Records
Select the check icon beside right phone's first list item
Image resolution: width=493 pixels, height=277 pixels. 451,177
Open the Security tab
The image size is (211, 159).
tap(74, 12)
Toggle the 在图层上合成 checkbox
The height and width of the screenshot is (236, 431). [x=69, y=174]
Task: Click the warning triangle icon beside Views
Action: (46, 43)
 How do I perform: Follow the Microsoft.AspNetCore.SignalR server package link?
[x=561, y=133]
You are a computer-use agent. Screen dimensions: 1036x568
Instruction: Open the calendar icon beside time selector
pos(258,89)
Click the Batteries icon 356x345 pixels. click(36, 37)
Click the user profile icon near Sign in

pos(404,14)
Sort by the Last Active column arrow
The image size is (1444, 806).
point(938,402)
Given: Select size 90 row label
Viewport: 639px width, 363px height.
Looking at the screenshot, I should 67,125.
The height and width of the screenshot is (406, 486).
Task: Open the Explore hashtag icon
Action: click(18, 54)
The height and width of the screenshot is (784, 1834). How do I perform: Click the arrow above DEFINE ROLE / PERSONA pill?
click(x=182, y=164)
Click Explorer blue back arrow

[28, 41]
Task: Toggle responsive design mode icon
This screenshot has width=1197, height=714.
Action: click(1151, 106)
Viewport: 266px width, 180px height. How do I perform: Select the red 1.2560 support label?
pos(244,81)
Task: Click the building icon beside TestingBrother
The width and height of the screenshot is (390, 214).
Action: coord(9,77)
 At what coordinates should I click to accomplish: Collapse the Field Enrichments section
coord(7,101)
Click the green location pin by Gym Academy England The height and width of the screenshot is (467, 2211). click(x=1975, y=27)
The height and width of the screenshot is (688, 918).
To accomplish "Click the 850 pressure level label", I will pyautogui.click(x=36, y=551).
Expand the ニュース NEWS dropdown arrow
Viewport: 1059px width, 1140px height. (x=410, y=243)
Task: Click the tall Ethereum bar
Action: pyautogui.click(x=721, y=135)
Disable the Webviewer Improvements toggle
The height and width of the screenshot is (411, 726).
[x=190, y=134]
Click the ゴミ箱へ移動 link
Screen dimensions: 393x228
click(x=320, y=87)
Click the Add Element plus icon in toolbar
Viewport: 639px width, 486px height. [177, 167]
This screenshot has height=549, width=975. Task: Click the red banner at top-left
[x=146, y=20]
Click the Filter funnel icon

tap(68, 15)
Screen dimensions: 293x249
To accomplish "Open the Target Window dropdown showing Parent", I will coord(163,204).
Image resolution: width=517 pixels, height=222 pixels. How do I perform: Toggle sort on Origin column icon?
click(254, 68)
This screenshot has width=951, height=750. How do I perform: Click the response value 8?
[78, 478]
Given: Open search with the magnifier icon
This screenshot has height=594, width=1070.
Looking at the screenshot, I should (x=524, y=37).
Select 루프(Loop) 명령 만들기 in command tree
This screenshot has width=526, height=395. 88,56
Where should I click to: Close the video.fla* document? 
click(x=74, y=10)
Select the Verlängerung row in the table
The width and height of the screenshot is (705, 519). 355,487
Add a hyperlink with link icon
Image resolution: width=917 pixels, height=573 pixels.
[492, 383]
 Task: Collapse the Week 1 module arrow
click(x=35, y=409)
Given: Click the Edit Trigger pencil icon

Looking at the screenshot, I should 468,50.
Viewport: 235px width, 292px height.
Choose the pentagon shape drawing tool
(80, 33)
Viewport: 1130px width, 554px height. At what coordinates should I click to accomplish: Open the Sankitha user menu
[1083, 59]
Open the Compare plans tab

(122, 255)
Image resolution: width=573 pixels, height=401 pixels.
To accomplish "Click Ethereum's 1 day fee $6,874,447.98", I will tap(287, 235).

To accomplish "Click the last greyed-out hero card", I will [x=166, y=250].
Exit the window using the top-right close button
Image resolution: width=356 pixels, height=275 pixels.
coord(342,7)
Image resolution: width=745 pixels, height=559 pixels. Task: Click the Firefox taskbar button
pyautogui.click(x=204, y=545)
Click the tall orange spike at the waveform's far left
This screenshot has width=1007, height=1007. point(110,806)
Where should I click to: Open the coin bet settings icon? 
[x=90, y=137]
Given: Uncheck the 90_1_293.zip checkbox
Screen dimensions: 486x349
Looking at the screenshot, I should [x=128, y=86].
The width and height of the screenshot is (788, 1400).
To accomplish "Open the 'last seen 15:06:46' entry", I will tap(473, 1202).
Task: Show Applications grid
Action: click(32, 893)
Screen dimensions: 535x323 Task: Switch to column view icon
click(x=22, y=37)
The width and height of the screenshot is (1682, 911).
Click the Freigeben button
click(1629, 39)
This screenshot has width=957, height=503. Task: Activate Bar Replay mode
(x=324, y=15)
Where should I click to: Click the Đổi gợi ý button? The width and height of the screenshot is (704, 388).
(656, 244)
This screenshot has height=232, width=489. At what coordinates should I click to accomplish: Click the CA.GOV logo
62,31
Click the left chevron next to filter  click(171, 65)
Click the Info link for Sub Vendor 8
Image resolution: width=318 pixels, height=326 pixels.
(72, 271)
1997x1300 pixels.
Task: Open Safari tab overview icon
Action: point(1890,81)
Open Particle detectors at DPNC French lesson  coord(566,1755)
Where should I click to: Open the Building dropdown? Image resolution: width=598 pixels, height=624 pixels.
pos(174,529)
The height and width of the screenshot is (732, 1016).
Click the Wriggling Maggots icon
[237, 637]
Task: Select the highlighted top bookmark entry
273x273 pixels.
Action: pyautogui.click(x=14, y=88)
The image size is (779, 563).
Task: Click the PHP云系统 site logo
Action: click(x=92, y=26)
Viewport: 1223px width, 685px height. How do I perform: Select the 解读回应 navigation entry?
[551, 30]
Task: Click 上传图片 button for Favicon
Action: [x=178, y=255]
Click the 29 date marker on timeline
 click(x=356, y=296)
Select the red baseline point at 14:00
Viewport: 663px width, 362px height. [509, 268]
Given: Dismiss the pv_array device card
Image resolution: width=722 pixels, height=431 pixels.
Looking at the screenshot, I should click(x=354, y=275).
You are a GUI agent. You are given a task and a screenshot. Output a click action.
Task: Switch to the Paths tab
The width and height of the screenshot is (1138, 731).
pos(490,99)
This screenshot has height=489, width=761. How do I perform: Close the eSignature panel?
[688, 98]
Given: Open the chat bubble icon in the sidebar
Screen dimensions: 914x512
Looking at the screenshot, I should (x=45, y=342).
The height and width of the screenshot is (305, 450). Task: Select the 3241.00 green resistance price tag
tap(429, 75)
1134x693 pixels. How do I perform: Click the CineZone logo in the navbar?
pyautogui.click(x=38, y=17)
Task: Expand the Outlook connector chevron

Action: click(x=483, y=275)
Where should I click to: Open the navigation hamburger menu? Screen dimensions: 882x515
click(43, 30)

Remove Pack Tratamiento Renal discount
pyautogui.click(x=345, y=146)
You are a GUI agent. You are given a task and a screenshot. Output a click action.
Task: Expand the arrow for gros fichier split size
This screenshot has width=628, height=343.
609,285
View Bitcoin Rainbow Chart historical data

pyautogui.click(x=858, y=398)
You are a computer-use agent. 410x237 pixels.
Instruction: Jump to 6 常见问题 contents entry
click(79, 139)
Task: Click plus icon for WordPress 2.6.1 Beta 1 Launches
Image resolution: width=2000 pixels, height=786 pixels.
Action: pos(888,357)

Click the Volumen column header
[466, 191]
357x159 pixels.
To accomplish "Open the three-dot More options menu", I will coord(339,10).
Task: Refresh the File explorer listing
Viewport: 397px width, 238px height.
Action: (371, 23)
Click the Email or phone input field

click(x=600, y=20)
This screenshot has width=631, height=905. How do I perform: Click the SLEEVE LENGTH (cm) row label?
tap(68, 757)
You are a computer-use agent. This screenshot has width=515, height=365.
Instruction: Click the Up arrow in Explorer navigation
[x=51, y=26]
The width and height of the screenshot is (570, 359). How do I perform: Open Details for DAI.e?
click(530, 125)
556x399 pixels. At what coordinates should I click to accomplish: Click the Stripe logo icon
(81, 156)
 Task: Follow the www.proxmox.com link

§ OBJECTIVE: Pick out every line of the material above that contains the string "plus", and copy each one. Matching is case-sensitive.

§ TASK RESULT:
Click the Add Element plus icon in toolbar
Task: Click plus icon for WordPress 2.6.1 Beta 1 Launches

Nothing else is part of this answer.